**WHAT IS EXPECTED**
Give the entries again exactly as they appear, but without the images.

**DATA RECORDS**
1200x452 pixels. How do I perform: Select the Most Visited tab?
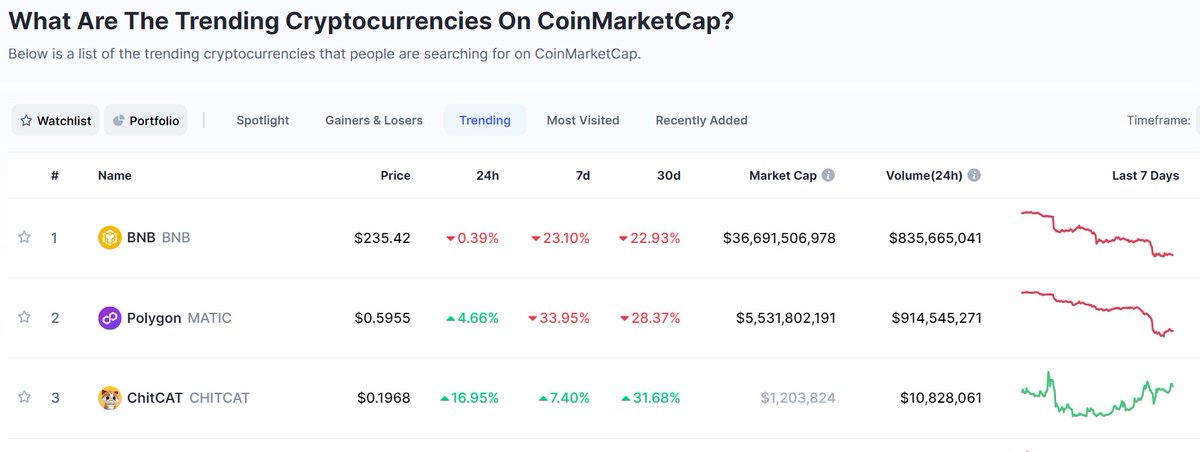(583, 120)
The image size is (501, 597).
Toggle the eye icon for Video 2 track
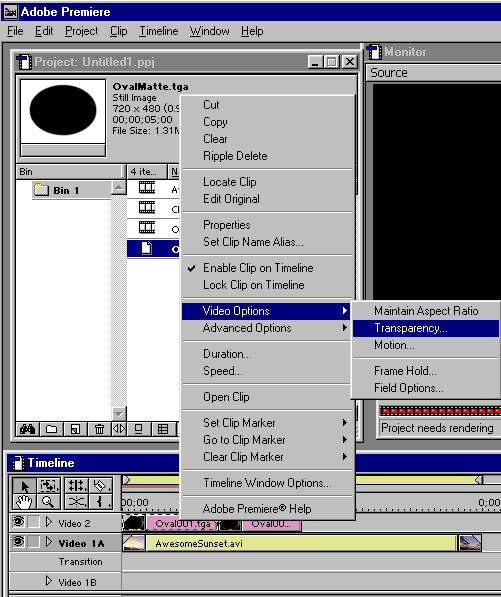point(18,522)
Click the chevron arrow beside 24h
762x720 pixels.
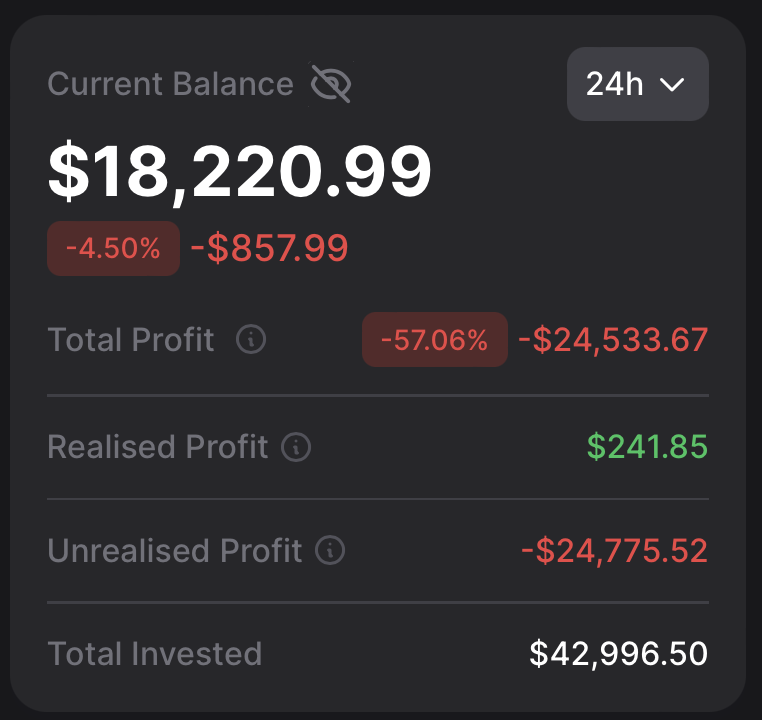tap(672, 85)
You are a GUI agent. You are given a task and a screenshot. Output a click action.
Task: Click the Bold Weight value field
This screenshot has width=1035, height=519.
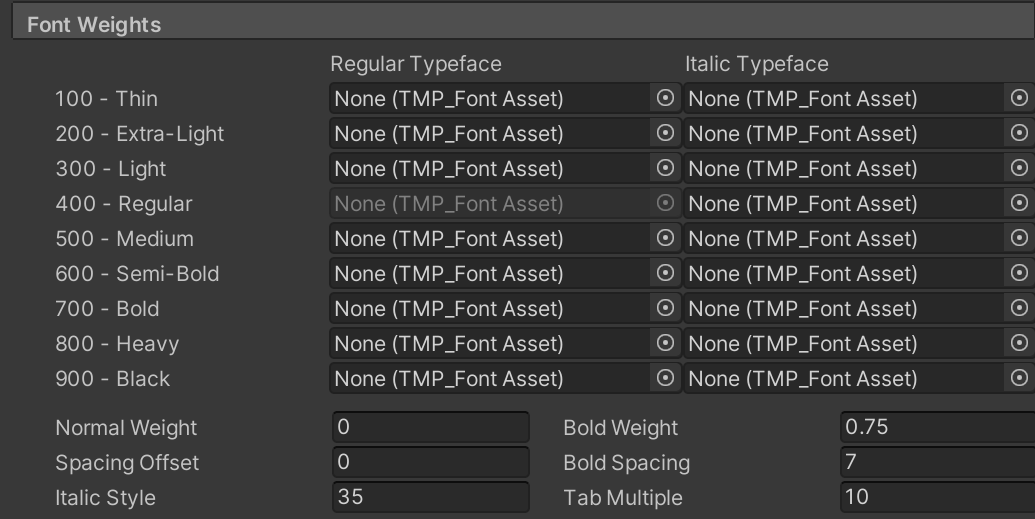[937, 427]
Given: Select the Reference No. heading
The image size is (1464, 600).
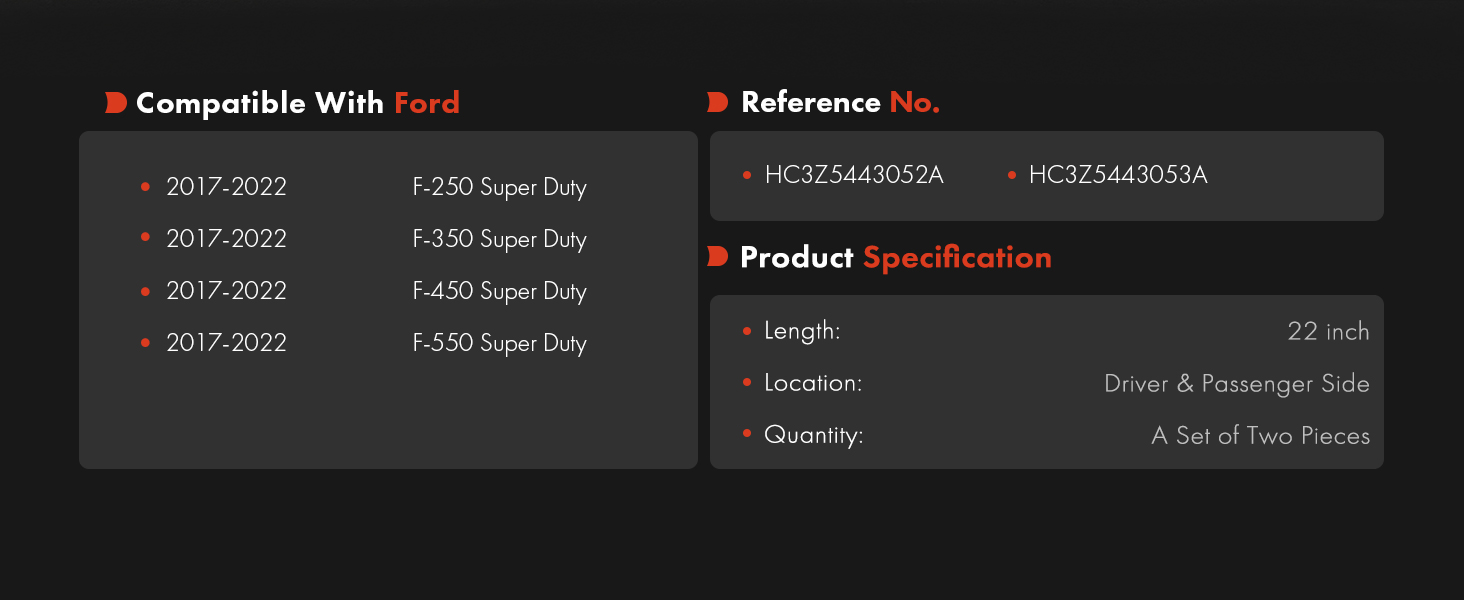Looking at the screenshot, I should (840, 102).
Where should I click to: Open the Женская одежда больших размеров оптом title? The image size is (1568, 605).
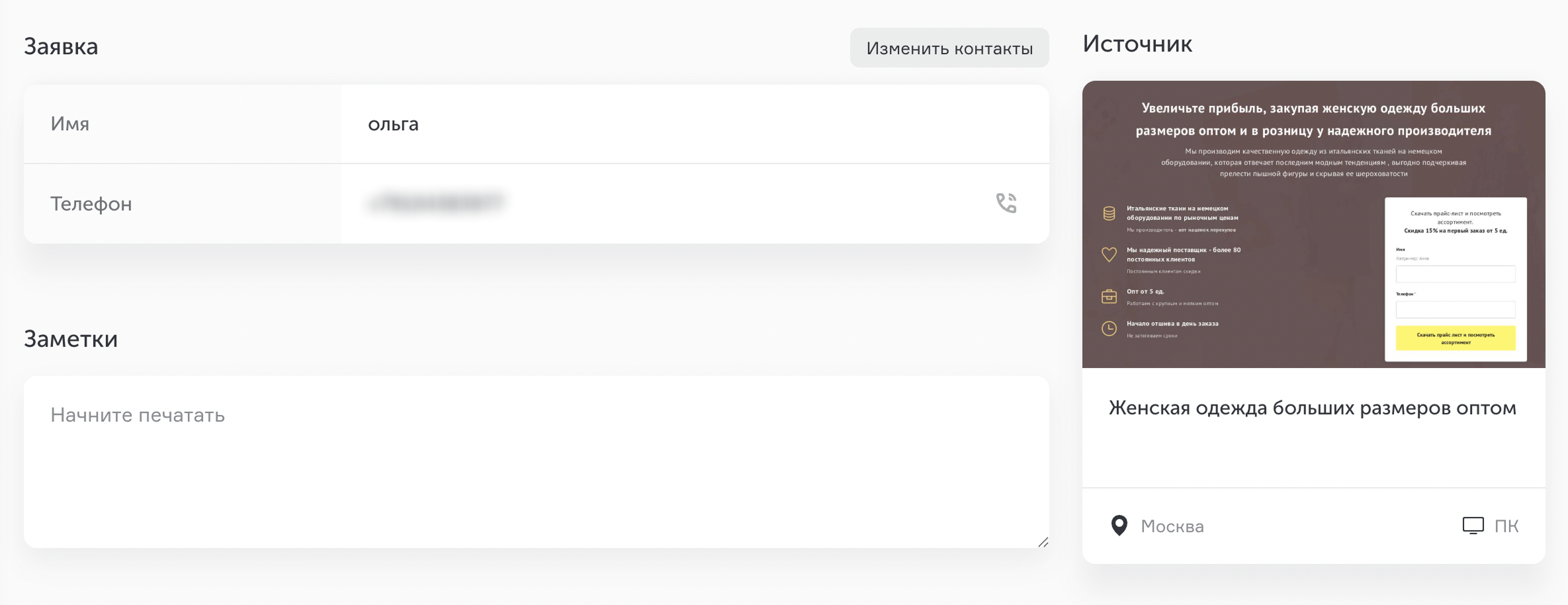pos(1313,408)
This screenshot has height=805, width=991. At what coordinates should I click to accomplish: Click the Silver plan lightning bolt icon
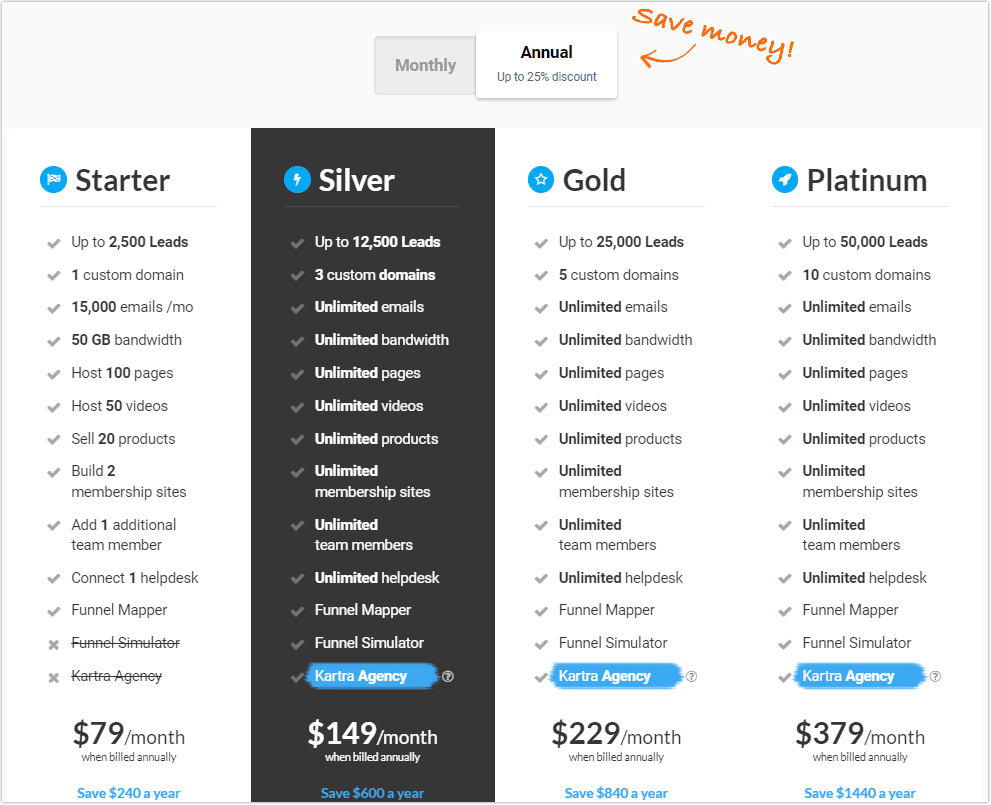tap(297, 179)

**SOLUTION FOR THIS PROBLEM**
1200x452 pixels. How do I perform: Select the Most Visited tab?
(583, 120)
The image size is (501, 597).
Toggle the eye icon for Video 2 track
point(18,522)
Click the chevron arrow beside 24h
762x720 pixels.
tap(672, 85)
You are a GUI agent. You are given a task and a screenshot. Output a click action.
Task: Click the Bold Weight value field
This screenshot has width=1035, height=519.
[937, 427]
Given: Select the Reference No. heading
The image size is (1464, 600).
Looking at the screenshot, I should (840, 102).
Where should I click to: Open the Женская одежда больших размеров оптом title? The image size is (1568, 605).
pos(1313,408)
This screenshot has height=805, width=991. At what coordinates should I click to accomplish: Click the Silver plan lightning bolt icon
tap(297, 179)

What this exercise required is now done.